Fourth — The court erred in refusing to find for the State, on the agreed statement of facts, as defendant corporation succeeded to all the rights, but took the legal liabilities, chargeable upon the Little Rock, Pine Bluff and New Orleans Railroad, which is the present company’s line of road.
The Circuit Court overruled the motion for a new trial. Plaintiff excepted, and has brought the case before this court on appeal.
The case has been argued with much ability on behalf of the State, of the railway company, and by counsel who have been permitted to appear on behalf of the bondholders.
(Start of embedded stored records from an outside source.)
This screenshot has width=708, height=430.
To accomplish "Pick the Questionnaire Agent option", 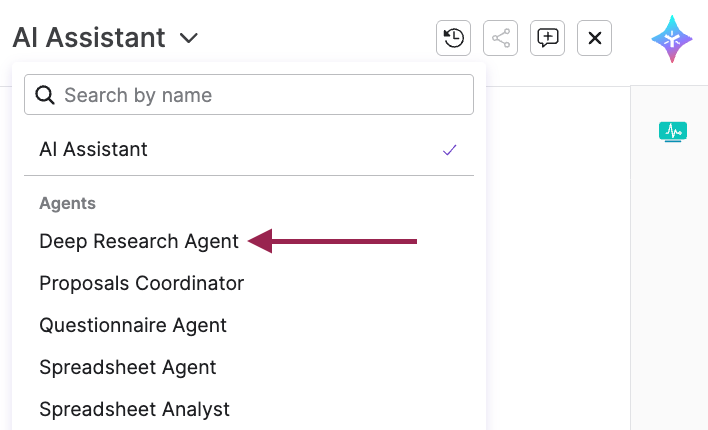I will 133,325.
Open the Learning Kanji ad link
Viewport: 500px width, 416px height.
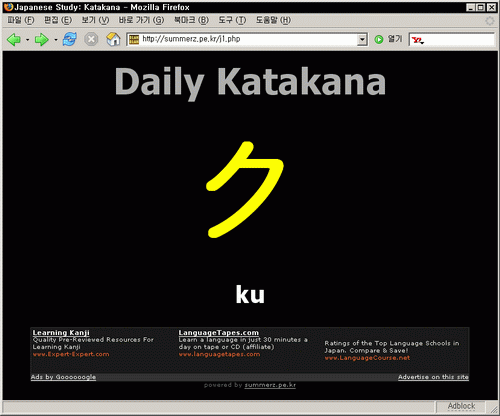click(x=61, y=333)
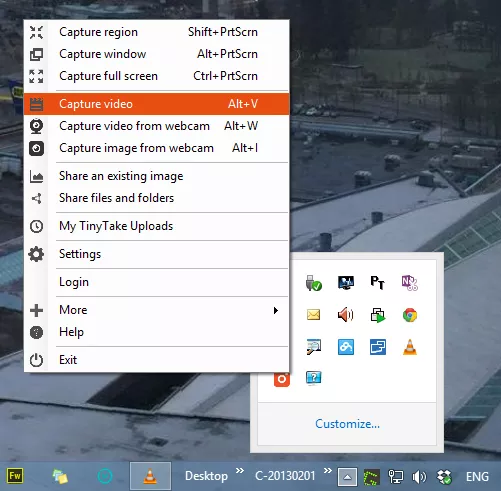Click the orange TinyTake tray icon
This screenshot has height=491, width=501.
click(282, 379)
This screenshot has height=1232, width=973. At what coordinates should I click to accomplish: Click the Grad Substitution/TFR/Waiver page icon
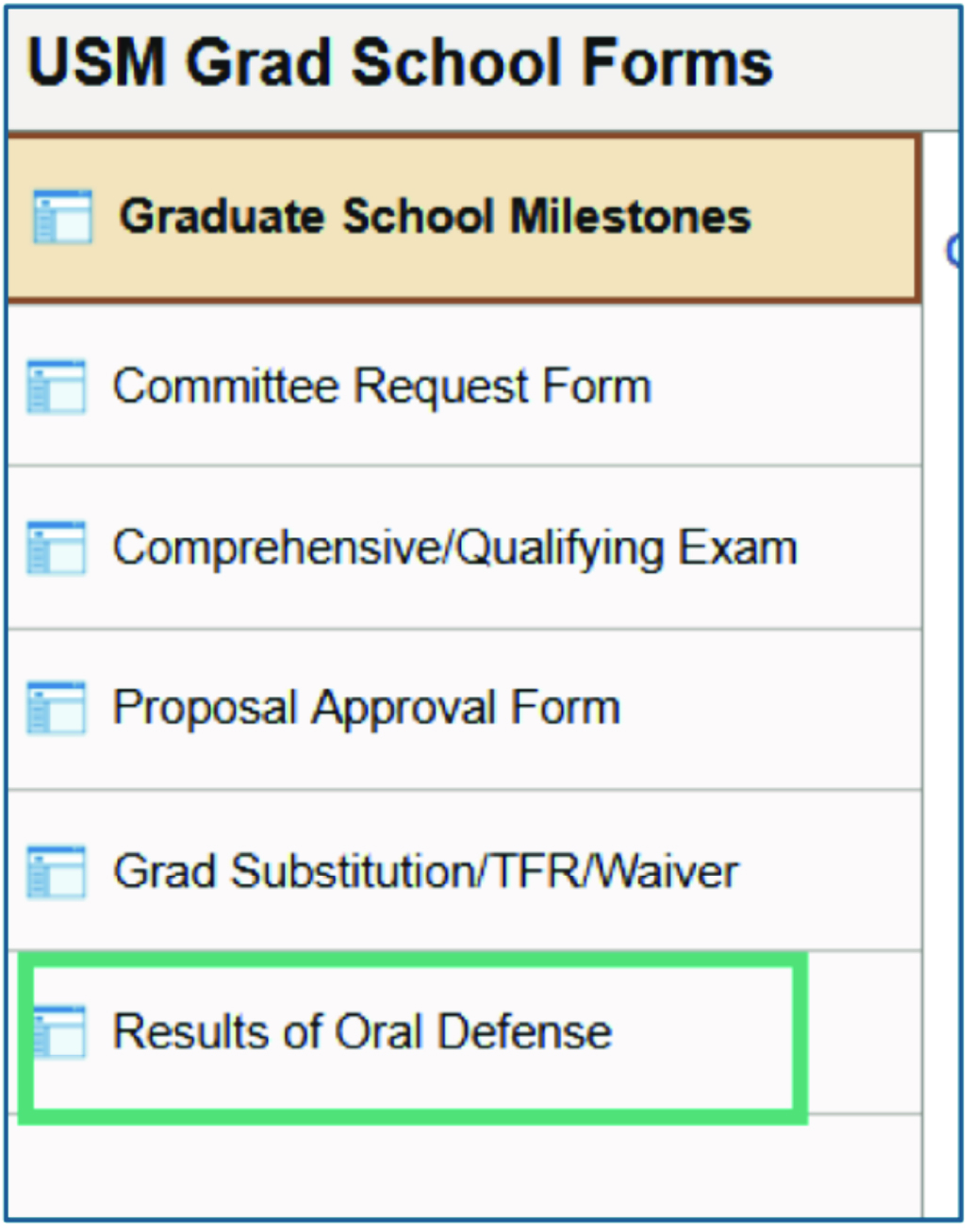click(x=57, y=871)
The plaintiff contends that the bonds of the State, issued to aid in the construction of the Little Rock, Pine Bluff and New Orleans Railroad, under provisions of an act, approved July 21, 1868, to which coupons for interest were attached, $108,570 of which she has paid, were a charge upon the road, and that the Little Rock, Mississippi River and Texas Railway Company, which succeeded by purchase to the franchises and property of the Little Rock, Pine Bluff and New Orleans Railroad Company, is liable to the State for the coupons so taken up by her.
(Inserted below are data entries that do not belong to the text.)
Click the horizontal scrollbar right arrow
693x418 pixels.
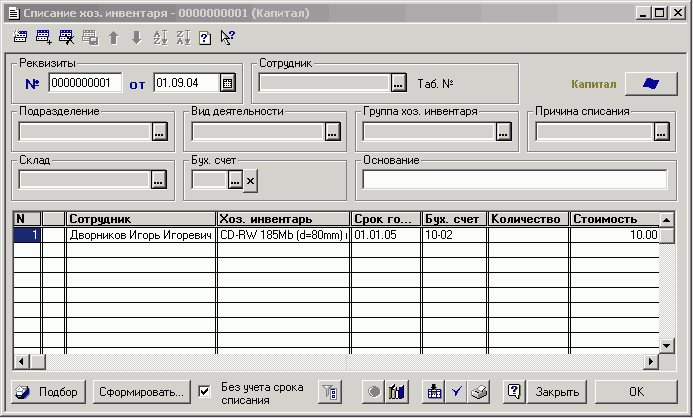(x=651, y=361)
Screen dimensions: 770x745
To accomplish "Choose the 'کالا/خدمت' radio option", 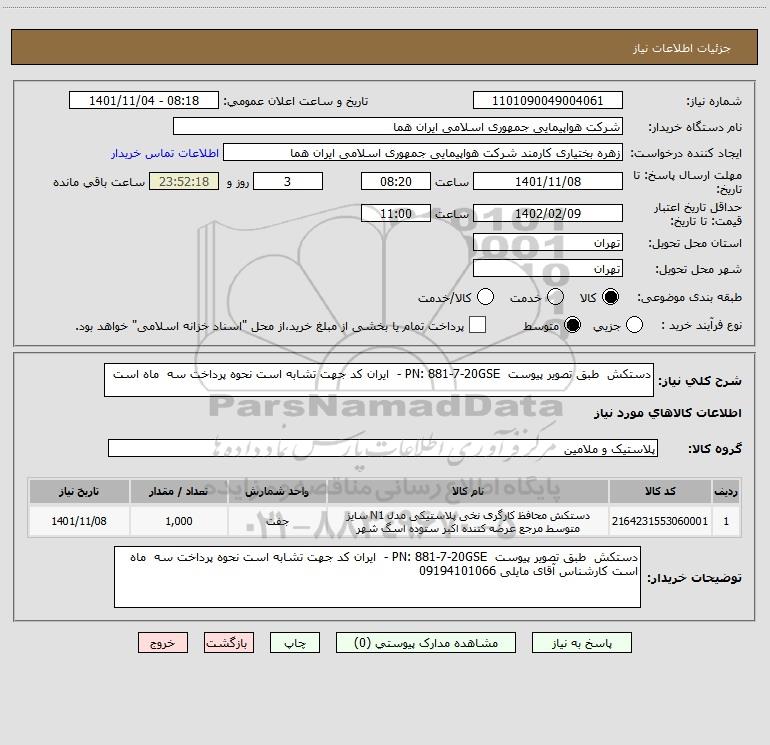I will click(485, 298).
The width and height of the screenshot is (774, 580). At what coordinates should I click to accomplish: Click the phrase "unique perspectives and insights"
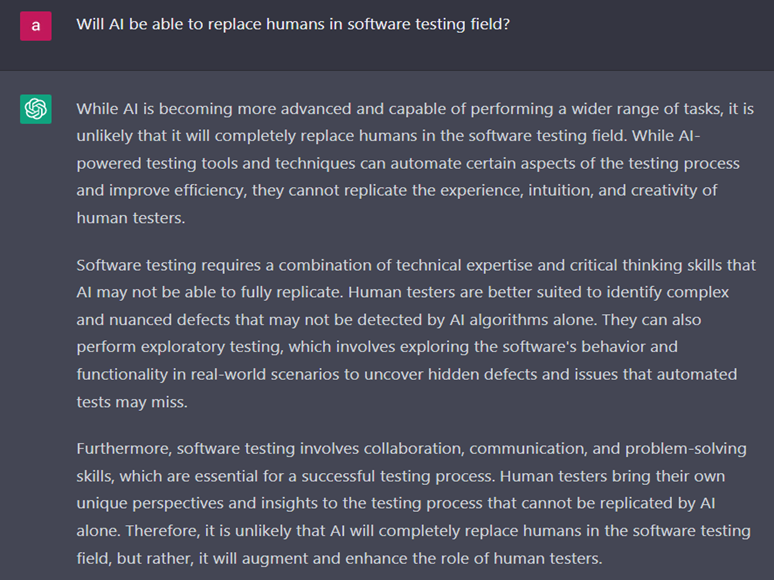(197, 503)
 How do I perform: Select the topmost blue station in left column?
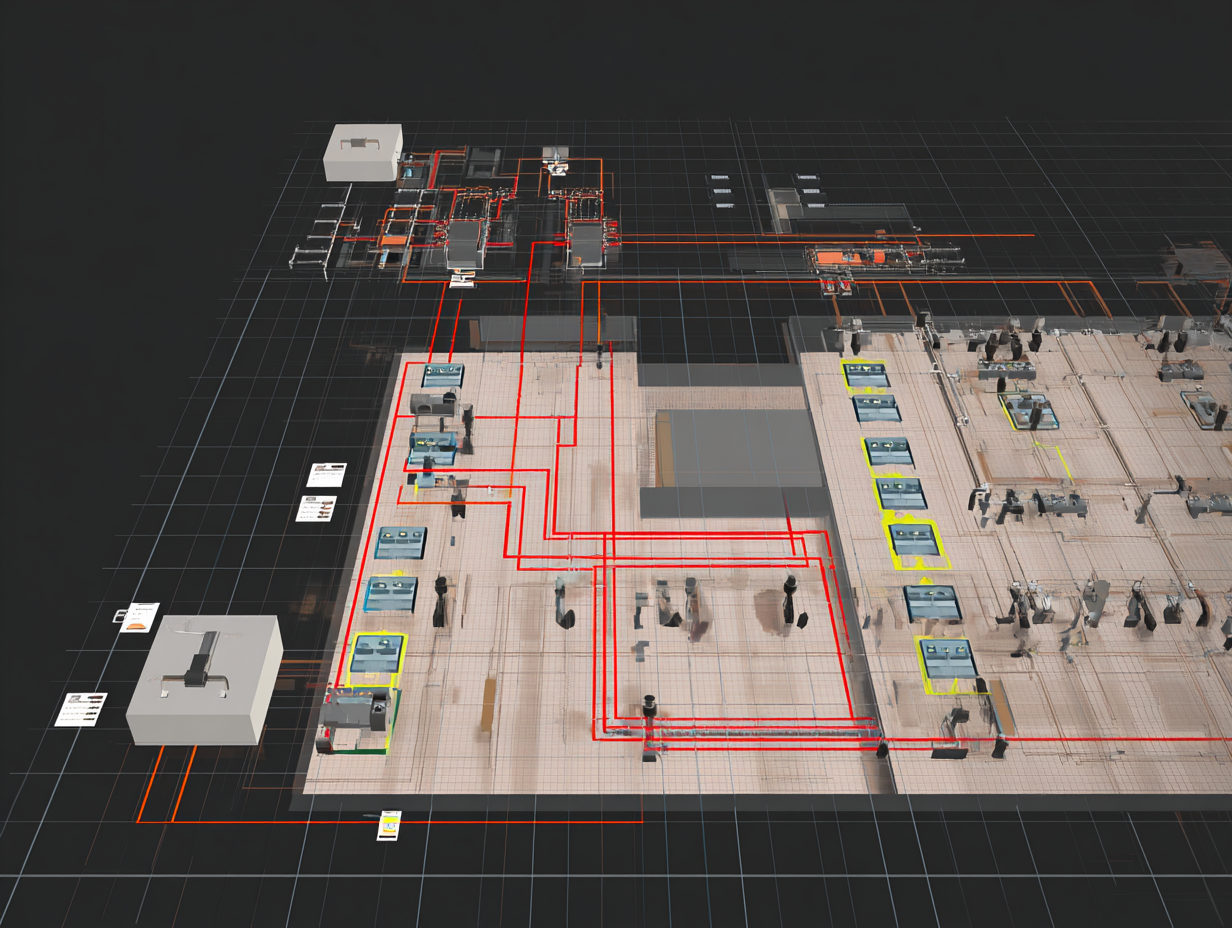point(442,375)
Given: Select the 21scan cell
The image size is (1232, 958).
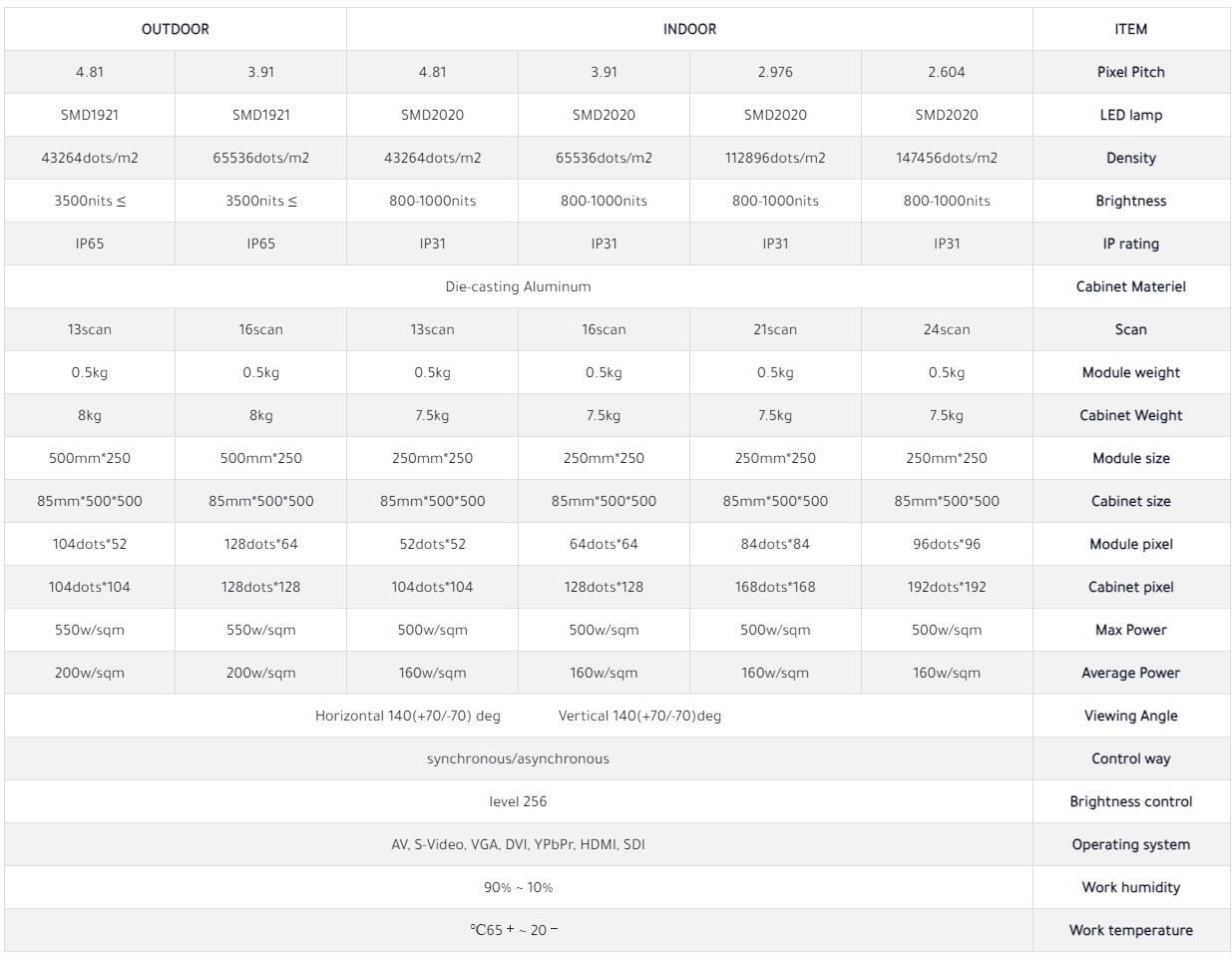Looking at the screenshot, I should (775, 329).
The Little Rock, Mississippi River and Texas Railway Company deny their liability to pay these coupons upon the grounds:
First — That the bonds were issued without authority of law, and are null and void.
Second — That if valid, the bonds were not a lien upon the road and its property, to secure the payment of the bonds or the coupons attached, but .that the only right which the State has is to sequestrate the income and revenues of the company.
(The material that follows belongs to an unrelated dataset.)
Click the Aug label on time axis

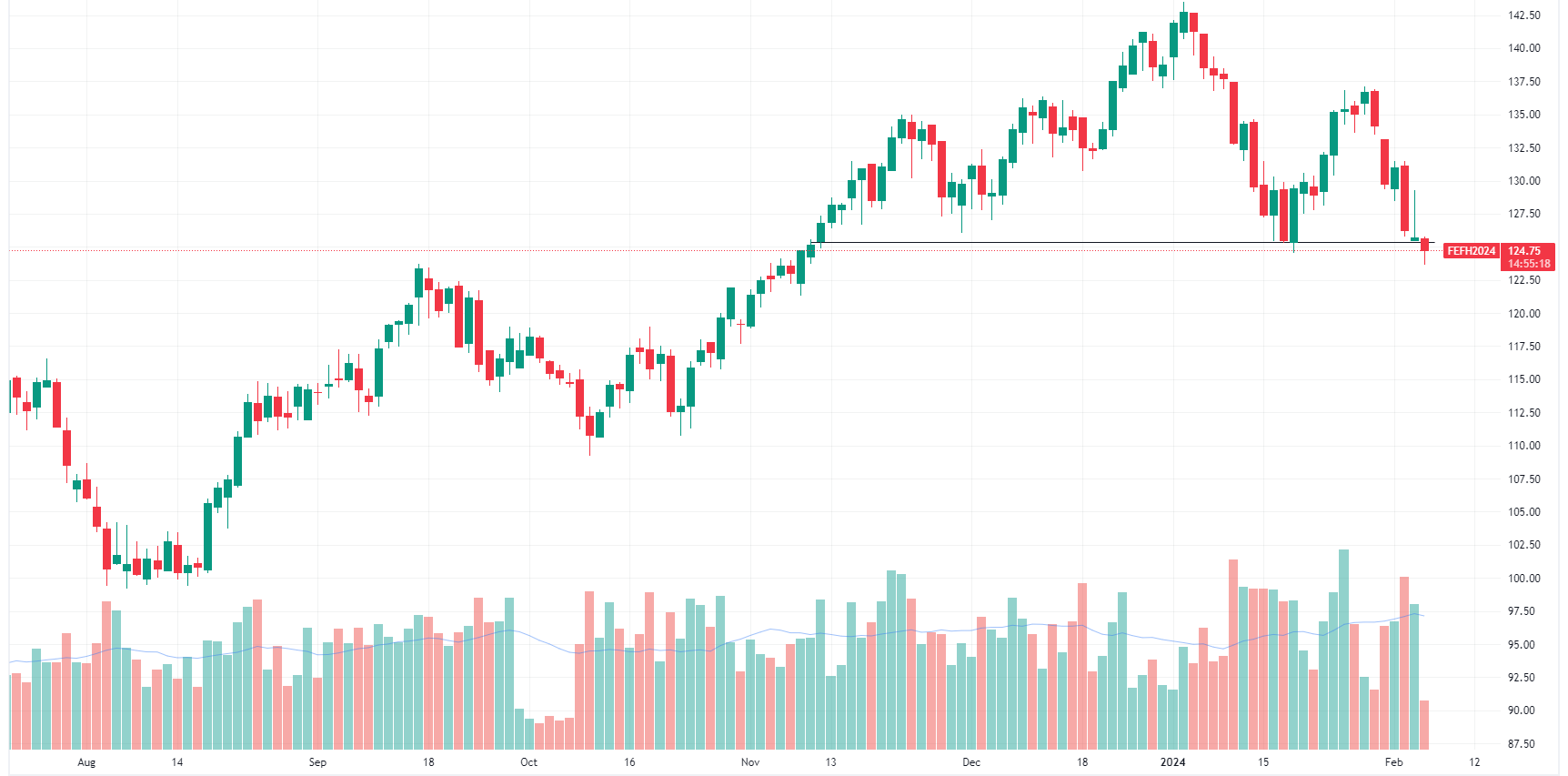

The main question to be determined is as to the validity of the bonds to which the coupons (the payment of which is the object of this action) were attached; because, if. the bonds are void, the coupons for the payment of interest are also void. Our first inquiry, therefore, will be directed to the questions: Are the bonds valid ? Had the State of Arkansas -power, through her Executive department, to issue them?
It may be as well at once to dissipate the assumption, too frequently but thoughtlessly indulged, that the power of a State, through its Legislative department, is omnipotent. Such is not the case. There is, so to speak, a power behind the throne — a sovereignty higher than State sovereignty. To the people in their sovereignty belong the rights of eminent domain and of taxation. They may delegate these rights to a sovereign State, or they may retain them to be exercised through the law-making power, upon terms prescribed by the State Constitution.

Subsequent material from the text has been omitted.